(The problem): In the data below, find the line containing "Select the Console tab in DevTools"; transcribe it and each line after it exactly, through the last, skipping pictures.
####################
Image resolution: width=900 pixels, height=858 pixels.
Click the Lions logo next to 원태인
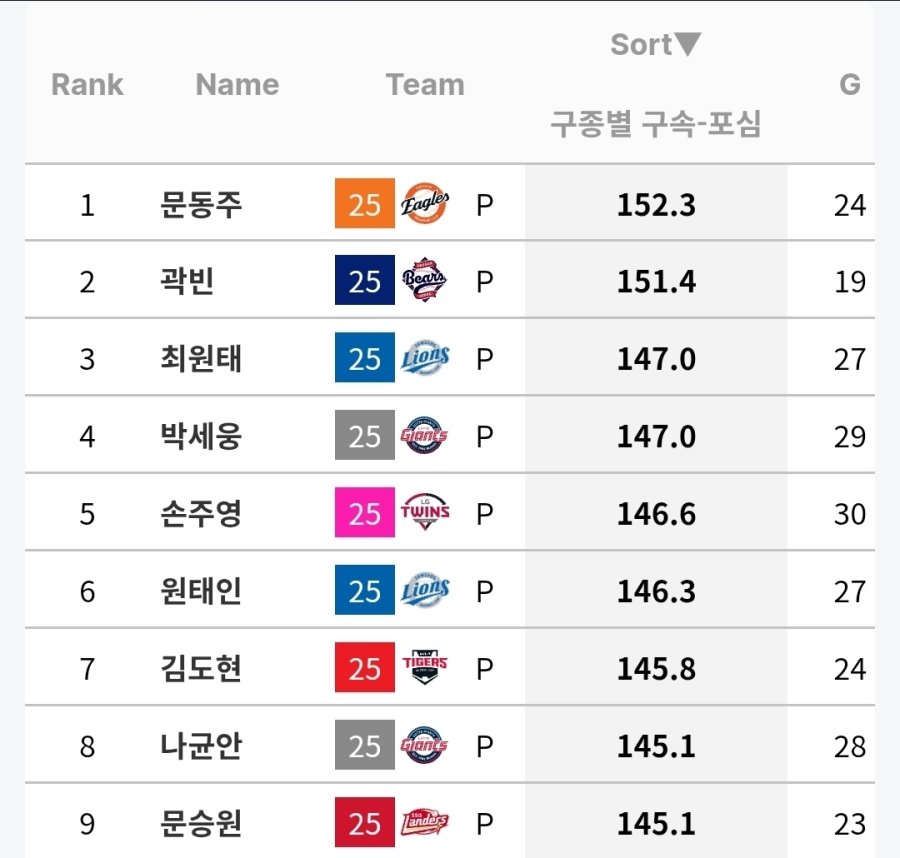pyautogui.click(x=424, y=591)
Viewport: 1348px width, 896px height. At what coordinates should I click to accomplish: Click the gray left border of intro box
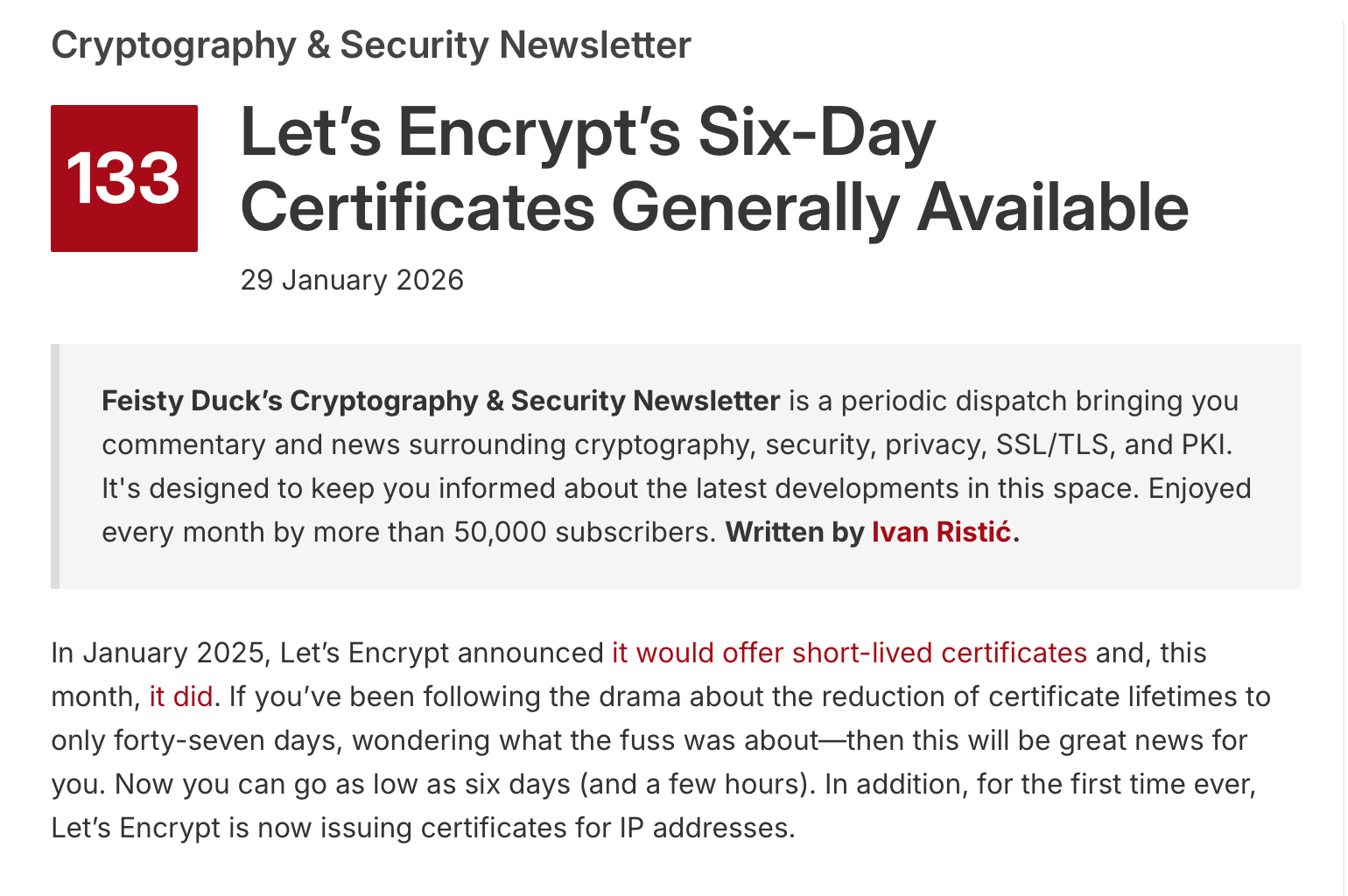(55, 466)
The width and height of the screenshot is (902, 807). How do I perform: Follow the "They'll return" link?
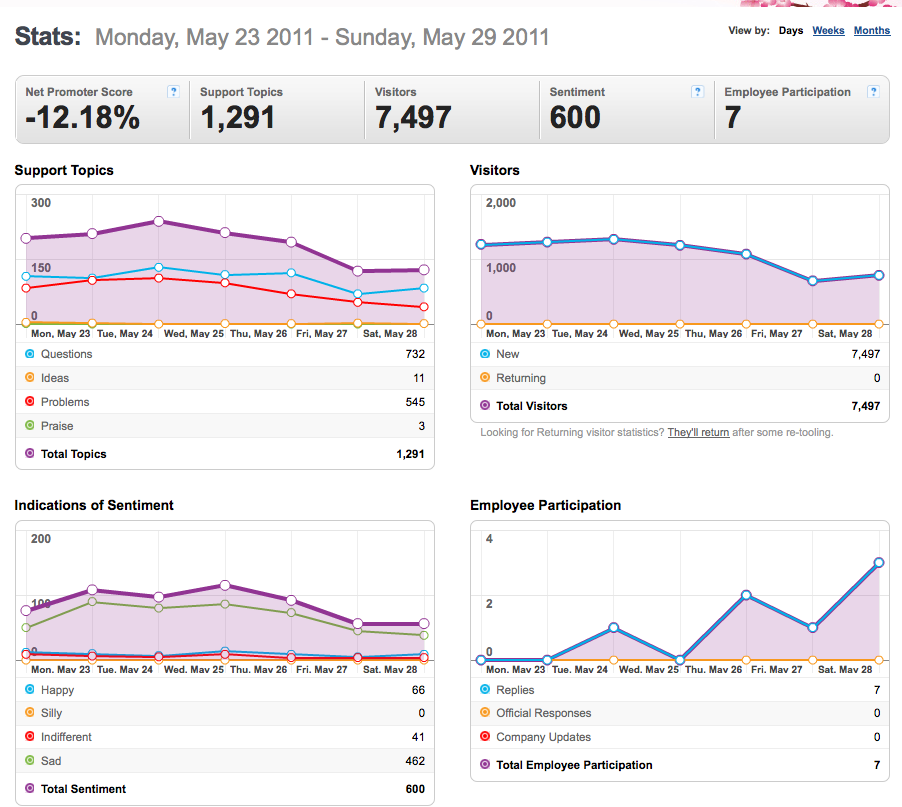point(698,433)
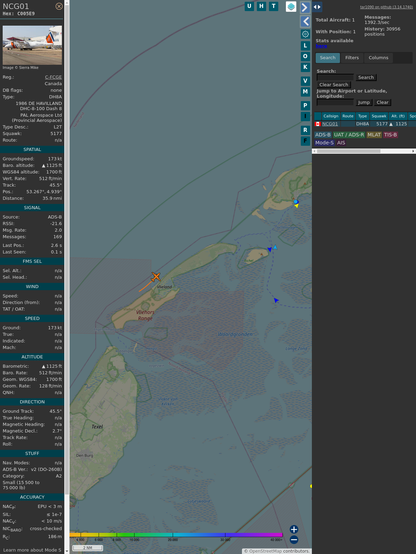Toggle the L labels button
416x554 pixels.
coord(305,46)
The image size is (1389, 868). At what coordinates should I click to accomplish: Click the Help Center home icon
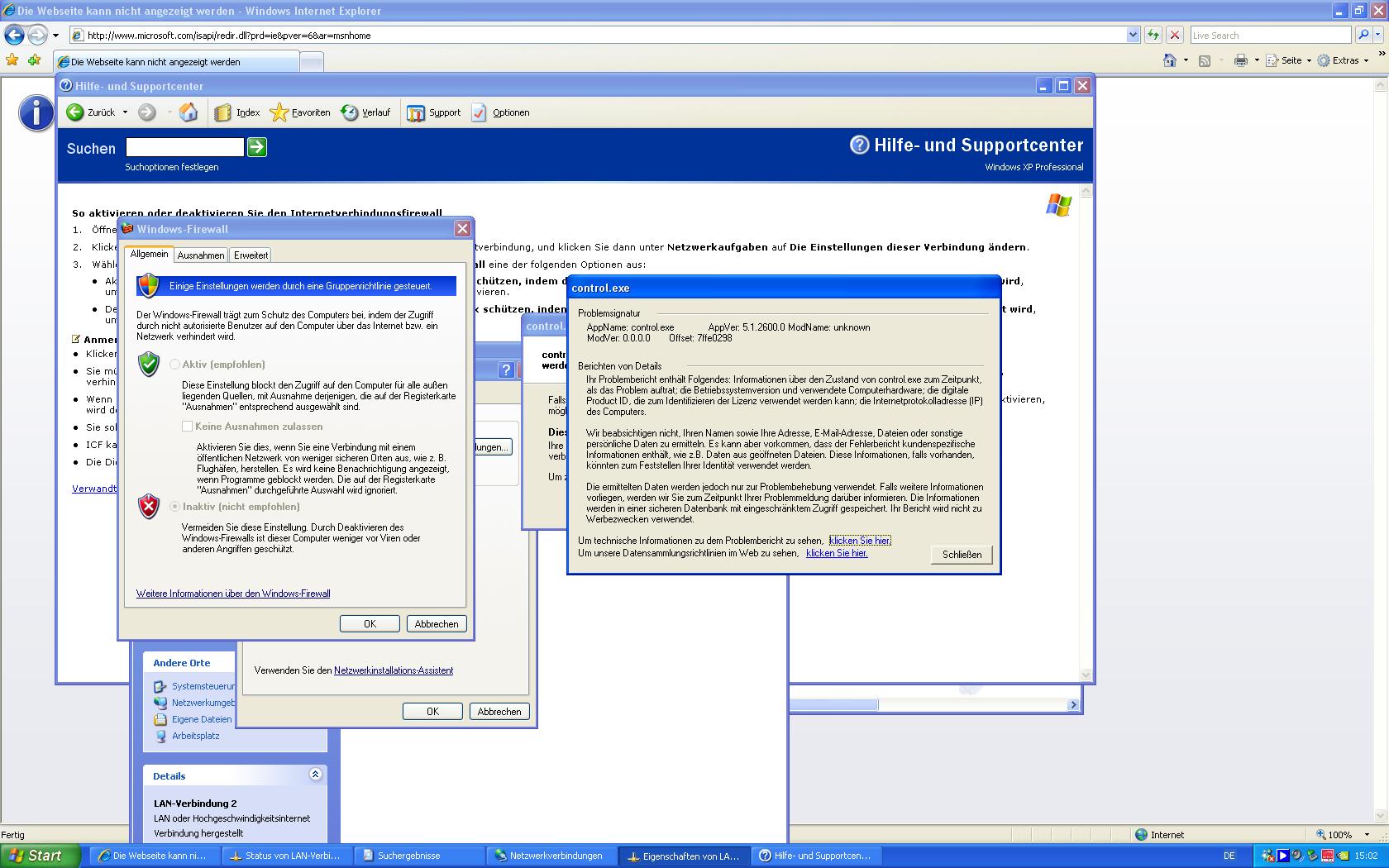tap(189, 112)
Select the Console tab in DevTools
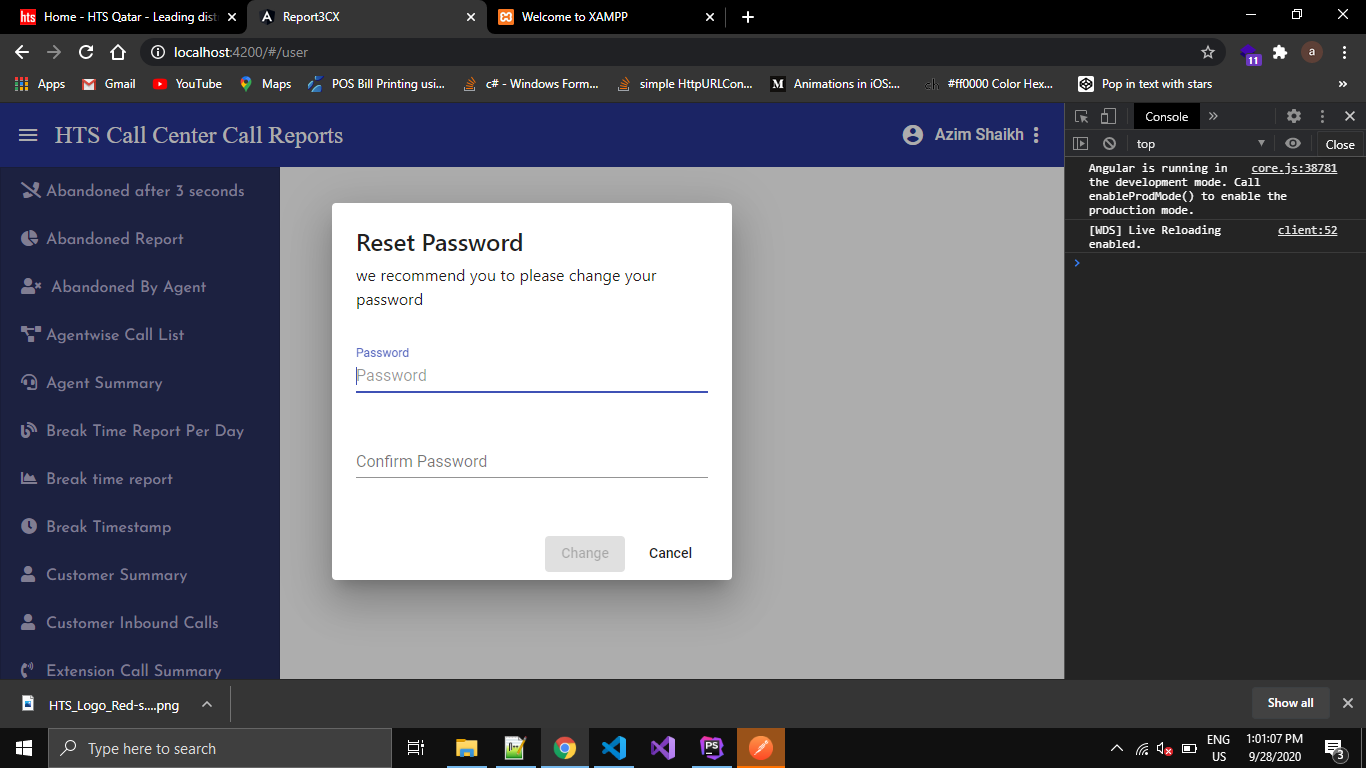The image size is (1366, 768). [1166, 116]
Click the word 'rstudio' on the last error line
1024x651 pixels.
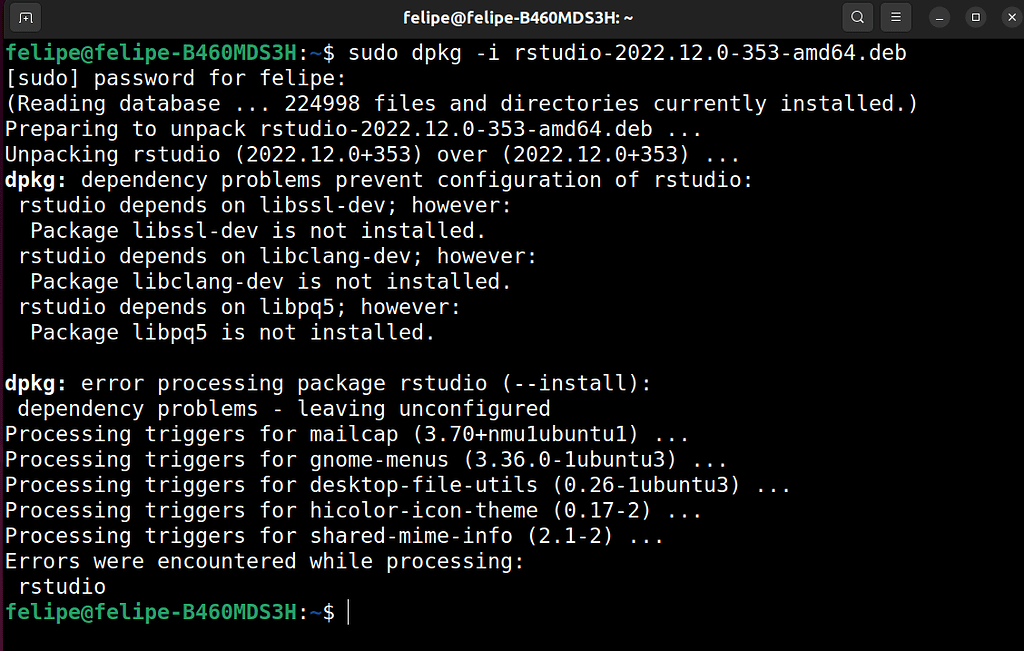pos(60,586)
####################
(Exercise output):
Select the Console tab in DevTools
The image size is (1366, 768). [1166, 116]
Click the word 'rstudio' on the last error line
1024x651 pixels.
pos(60,586)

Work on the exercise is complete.